Supplied entries:
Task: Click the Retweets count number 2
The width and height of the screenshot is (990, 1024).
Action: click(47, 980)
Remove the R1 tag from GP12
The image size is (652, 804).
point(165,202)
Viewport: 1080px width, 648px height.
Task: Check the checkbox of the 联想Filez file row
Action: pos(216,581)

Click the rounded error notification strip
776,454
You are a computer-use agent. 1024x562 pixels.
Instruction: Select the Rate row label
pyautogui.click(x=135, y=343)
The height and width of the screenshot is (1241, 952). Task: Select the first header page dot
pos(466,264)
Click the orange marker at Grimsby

What you should do:
Set down the material above in full, keeping each line exactly as it is.

Task result:
Task: Click the Retweets count number 2
The width and height of the screenshot is (990, 1024).
Action: click(47, 980)
Remove the R1 tag from GP12
The image size is (652, 804).
point(165,202)
Viewport: 1080px width, 648px height.
Task: Check the checkbox of the 联想Filez file row
Action: pos(216,581)

Click the rounded error notification strip
776,454
You are a computer-use agent. 1024x562 pixels.
Instruction: Select the Rate row label
pyautogui.click(x=135, y=343)
The height and width of the screenshot is (1241, 952). Task: Select the first header page dot
pos(466,264)
Click the orange marker at Grimsby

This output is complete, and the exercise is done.